The other day a friend of mine asked me how my summer was going, and the best answer I could give her was ‘kind of mundane…but I guess that’s ok?’ Mundane not meaning bad, just average, monotonous…uninterrupted…lacking inspiration. Each day sort of the same but also just slightly different?
I’ve been thinking a bit about what could be driving this feeling of…stuckness? and I think it’s a combination of things stacking on top of each other and driving a routine that has become just that: a routine. A consistent day in and day out series of events that lack the disruption that causes excitement. This isn’t to say hanging out with a toddler at the zoo isn’t without excitement, it just isn’t the excitement I’m used to.

There is a monotony to motherhood that can be mind numbing. Existing on a schedule that is not your own and that doesn’t take into consideration your needs, asking for flexibility that can at times feel quite rigid. Nap times become pockets of free time where both dougie and I get to recharge our batteries - his through sleeping and mine through an activity that makes me feel more human (a workout…a shower…RHWONYC).
That’s not to say mind numbing doesn’t also include mind blowing (when dougie took his first steps my husband and I were cheering for him like it was the superbowl) or moments of pure joy (I will literally do anything to make my son laugh because it is hands down the greatest sound in the world). But generally speaking, 90% of the time it’s this routine of eating and napping and playing, rinse and repeat day after day. Every transition between repeat activities becoming a psychological chess game of ‘how can I make you do what I need you to do while also allowing you to feel like you’re in control of what you’re doing?’ Which isn’t without its own strategy worthy of a war room, but it also isn’t exactly advanced physics.
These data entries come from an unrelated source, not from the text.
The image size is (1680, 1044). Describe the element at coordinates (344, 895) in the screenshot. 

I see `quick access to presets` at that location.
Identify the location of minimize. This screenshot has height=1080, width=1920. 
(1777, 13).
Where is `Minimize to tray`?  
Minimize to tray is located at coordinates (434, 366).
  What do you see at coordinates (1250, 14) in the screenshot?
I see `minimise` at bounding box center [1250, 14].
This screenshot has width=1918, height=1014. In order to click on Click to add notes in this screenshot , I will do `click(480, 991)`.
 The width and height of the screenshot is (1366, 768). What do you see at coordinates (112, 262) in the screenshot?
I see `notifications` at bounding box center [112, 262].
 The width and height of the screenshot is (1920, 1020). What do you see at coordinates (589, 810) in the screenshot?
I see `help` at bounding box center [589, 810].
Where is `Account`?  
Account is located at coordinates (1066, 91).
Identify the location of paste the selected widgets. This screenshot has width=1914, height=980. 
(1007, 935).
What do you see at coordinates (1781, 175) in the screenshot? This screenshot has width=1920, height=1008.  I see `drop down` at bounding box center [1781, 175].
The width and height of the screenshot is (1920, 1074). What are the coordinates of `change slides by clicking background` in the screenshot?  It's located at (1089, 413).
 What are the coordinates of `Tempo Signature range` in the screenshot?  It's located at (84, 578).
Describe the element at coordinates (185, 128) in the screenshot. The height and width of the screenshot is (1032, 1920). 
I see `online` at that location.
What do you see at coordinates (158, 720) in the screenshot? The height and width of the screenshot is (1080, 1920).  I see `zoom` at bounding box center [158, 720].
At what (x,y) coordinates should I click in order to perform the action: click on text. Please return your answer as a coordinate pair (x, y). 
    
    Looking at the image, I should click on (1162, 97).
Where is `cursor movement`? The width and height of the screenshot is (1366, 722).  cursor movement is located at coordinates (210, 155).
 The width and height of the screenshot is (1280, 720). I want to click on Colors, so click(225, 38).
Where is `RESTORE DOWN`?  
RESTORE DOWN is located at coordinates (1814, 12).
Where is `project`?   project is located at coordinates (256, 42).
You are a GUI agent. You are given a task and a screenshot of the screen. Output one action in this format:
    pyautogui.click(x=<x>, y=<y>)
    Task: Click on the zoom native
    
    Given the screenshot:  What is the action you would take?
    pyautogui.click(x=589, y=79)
At the end of the day, I feel the need to turn my brain off, mindlessly scroll through my phone or watch a low-effort show (anyone watching ‘The Summer I Turned Pretty’? ugh Conrad…) but the irony is I often feel like I never actually turned my brain on. At least, not the part of my brain I used to use in my old life. The one that is now dusty with layers of cobwebs that I can feel churning like an old clock anytime I have a conversation with someone that doesn’t live in our house.
On the few days a week Dougie happens to be at daycare, my days by contrast are completely unstructured. Which if I’m not careful, can feel aimless and purposeless by comparison. On these daycare days when I’m free of the constraints of a toddler schedule I can feel a semblance of my former self peaking around the corner…interests that had been buried by the demands of mothering (or let’s be honest…life, really) starting to spring up, like seeds that had been planted in a neglected garden.

Running for me is one of those seeds. It disrupts the mundane and gives a much needed break from the day to day monotony. It doesn’t fully scratch the itch I have for something bigger but it does feel like I get a microdose of newness every time I do it. No route is the same, and if it starts to feel boring or unexciting I can easily mix it up, seek out a new path. And the best part is that it doesn’t require a lot of time or equipment - I can run during the morning with the stroller or during nap times on the weekends…flexing when I need an extra dose of summer or a little more alone time with my thoughts.
We had a pocket of real summer weather this past weekend in SF, a rare unicorn in the midst of never ending days of fog, unseasonably cool temps and lots of layers. I’m 100% team summer so to be able to run in a bra and shorts and not regret my life choices was everything. In my excitement, I accidentally ran 9 miles, hitting not one but two iconic peaks in SF while also revisiting an old route I love. I had a good playlist going, it was full sun, 70 degrees and I just wasn’t ready for the run to be over.
This is how running has been for me lately : an opportunity to disrupt the routine that has come to drive so much of my life at the moment. It’s an outlet that can inspire, challenge and allow for space to be with myself, reminding me who I am and what I am at my core. Running isn’t this for every one, but what I’m learning is that it’s important to have that thing or things that pull me back up to the surface when I start to feel like I’m drowning in the day to day.

It’s easy these days to mindlessly scroll through instagram and feel like my feed is filled with everyone else’s adventures but not with mine. Or to reframe it’s still filled with my adventures, but ‘adventure’ isn’t Paris but instead it’s ‘weekend walk for coffee and croissants’. The adventures these days are smaller, and if I’m not fully present, ones I can easily take for granted or miss.
And all of this to say, that this feeling of mundane monotony is temporary and ok. There’s a sort of slowing down (which I’m still forming thoughts around so more on that later) that is also beautiful. An invitation to get quiet, present and truly enjoy a moment in time that goes so quickly and yet so slowly all at once. To honor this season I’m in and to hold space for the beautiful dichotomy that is motherhood.